Cour d'appel de Paris, pôle 5, 2e ch., 24 février 2023, 20/18820 (B20230018)[1]
Lufthansa Technik AG c. Astronics Advanced Electronic Systems, Panasonic Avionics Corporation et Thales Avionics Inc.
(Confirmation TJ Paris, 3e ch., 2e sect., 4 déc. 2020, 18/04501 ; B20200075)
[1] La société allemande Lufthansa Technik, demanderesse dans le présent litige, est titulaire du brevet européen n° EP 0 881 145 ayant pour objet un dispositif d'alimentation électrique destiné aux appareils dans la cabine d'un avion. Dans le cadre d’un partenariat conclu avec la société Kid Systeme, celle-ci a développé un système « 110 V advanced system » qui a remplacé, en quelques années, les dispositifs d'alimentation en courant continu initialement présents dans les avions.

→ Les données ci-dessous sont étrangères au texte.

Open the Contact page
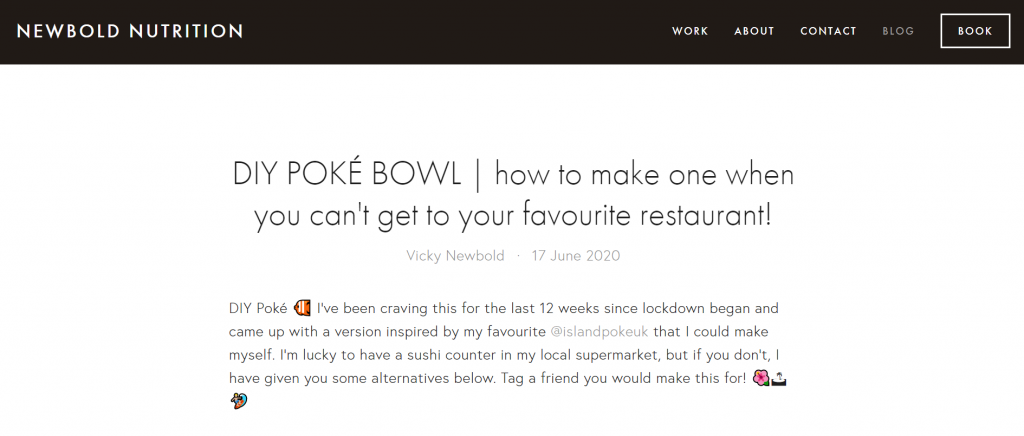The image size is (1024, 436). 828,31
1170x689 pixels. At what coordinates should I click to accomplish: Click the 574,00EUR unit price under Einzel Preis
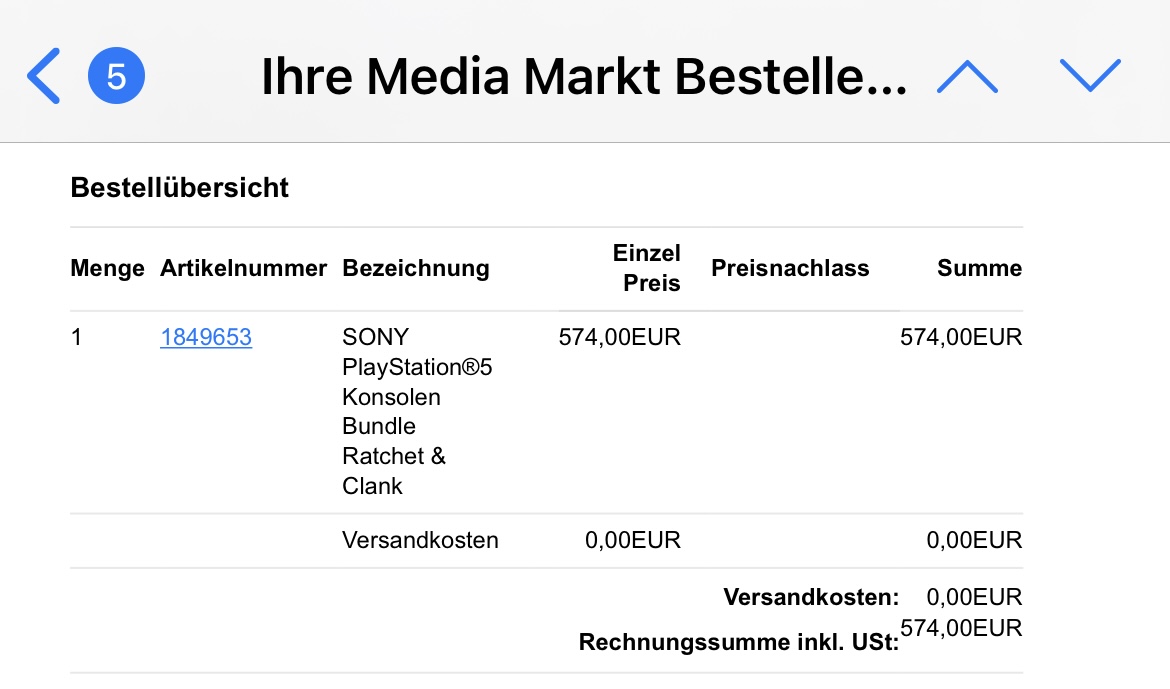tap(619, 337)
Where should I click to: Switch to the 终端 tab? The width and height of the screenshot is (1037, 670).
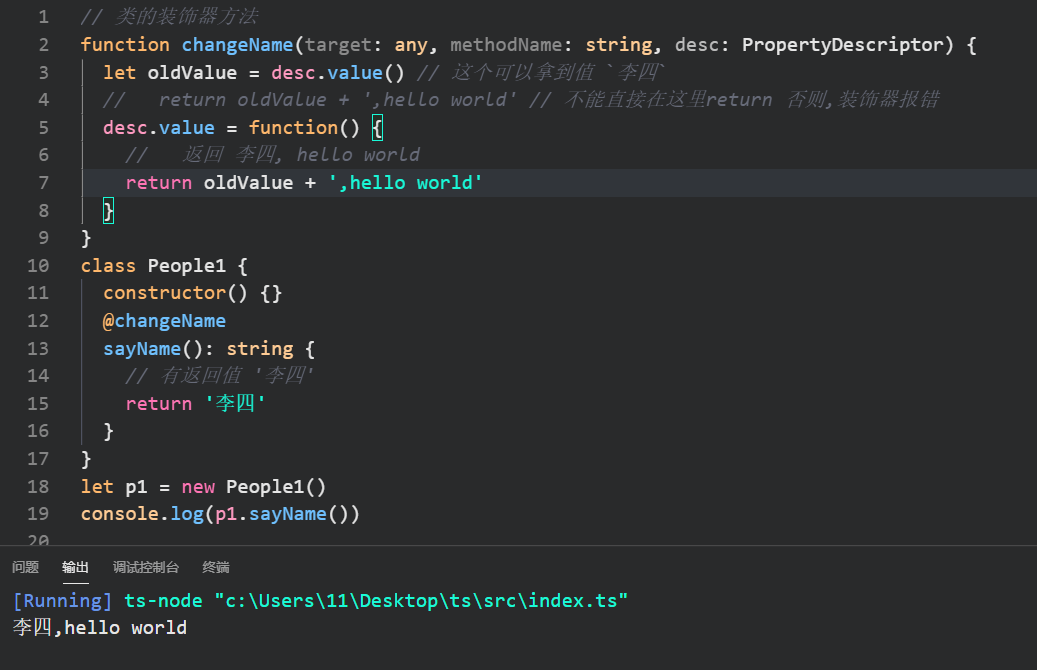(216, 567)
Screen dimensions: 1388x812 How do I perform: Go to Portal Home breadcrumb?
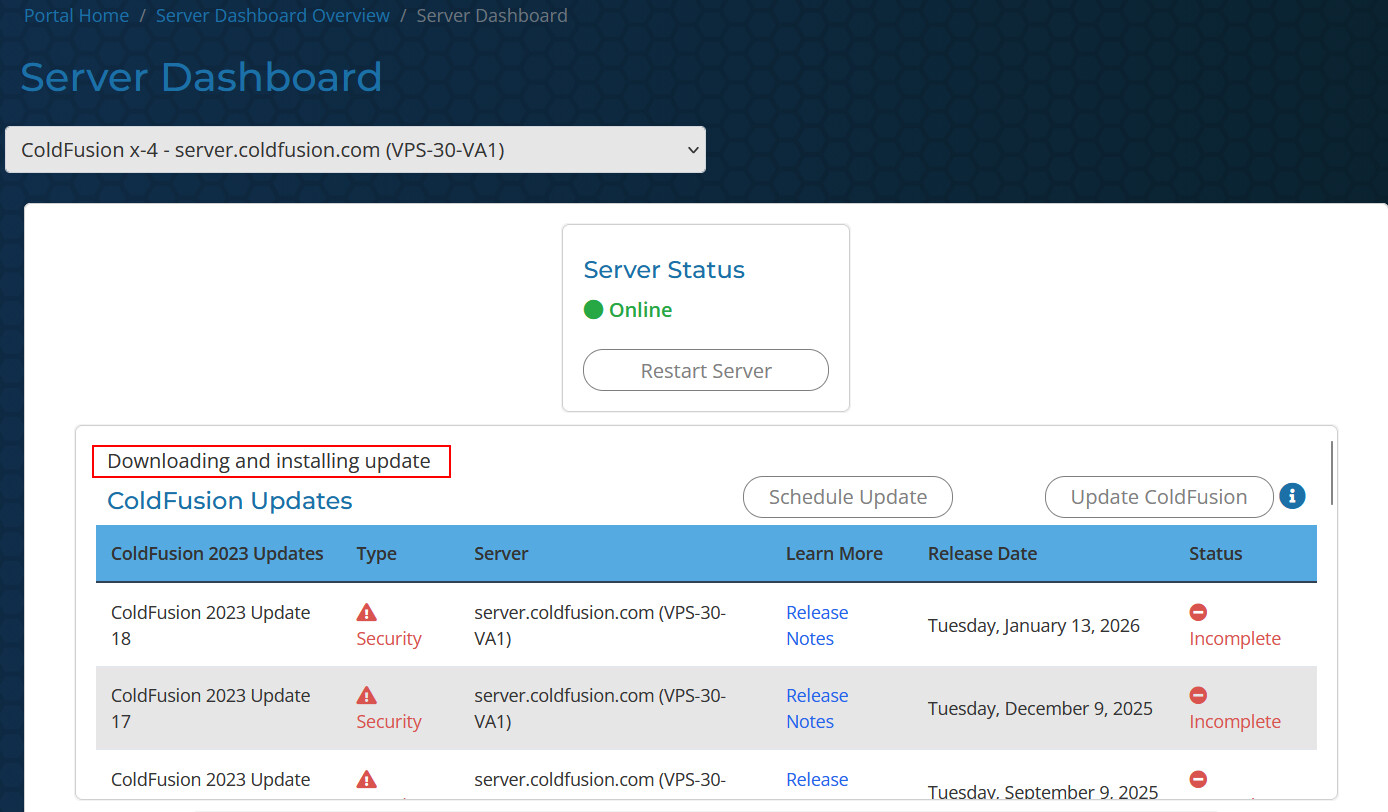click(x=76, y=16)
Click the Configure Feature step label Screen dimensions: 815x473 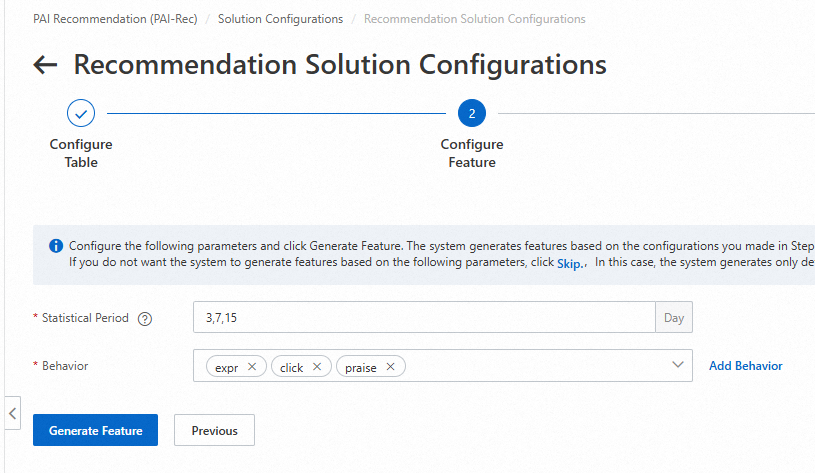point(472,153)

En réaction aux ventes de ce dispositif, la société américaine Astronics AES, qui se présente comme le leader de la fabrication de systèmes d’alimentation électrique destinés aux avions, a conçu et commercialisé un nouveau dispositif d'alimentation électrique haute tension pour les sièges passagers, dénommé « EmPower ». Elle le vend aux sociétés américaines Panasonic Avionics Corporation et Thales Avionics Inc., spécialisées dans les systèmes de divertissement et de communication en vol. Considérant que ce dispositif contrefaisait son brevet européen, la société Lufthansa a engagé plusieurs procédures en Europe à l'encontre de la société Astronics AES. En Allemagne, un tribunal a retenu la contrefaçon de la partie allemande du brevet, telle que modifiée après l’annulation de la revendication 1 pour défaut d'activité inventive. Cette décision a été confirmée et la demande de pourvoi rejetée. La société demanderesse a alors engagé une procédure d’évaluation de son préjudice. Au Royaume-Uni, la partie britannique du brevet a été jugée valide et contrefaite par la cour d’appel de Londres. La société Lufthansa a également initié aux États-Unis une procédure en contrefaçon de son brevet américain couvrant la même invention, mais elle a été déboutée. C’est dans ce contexte qu’elle a assigné la société Astronics AES, ainsi que les deux autres sociétés américaines précitées, devant le tribunal judiciaire de Paris en contrefaçon de la partie française de son brevet européen. Elle pensait en effet que la procédure allemande ne lui permettrait pas d'obtenir la réparation du préjudice résultant de la vente, en France, des produits incriminés ou résultant de leur livraison à des fins d’installation dans des avions fabriqués ou équipés dans ce pays. Elle a été déboutée tant en première instance qu’en appel, les revendications 1, 2, 3 et 7 de la partie française de son brevet étant annulées pour défaut d’activité inventive.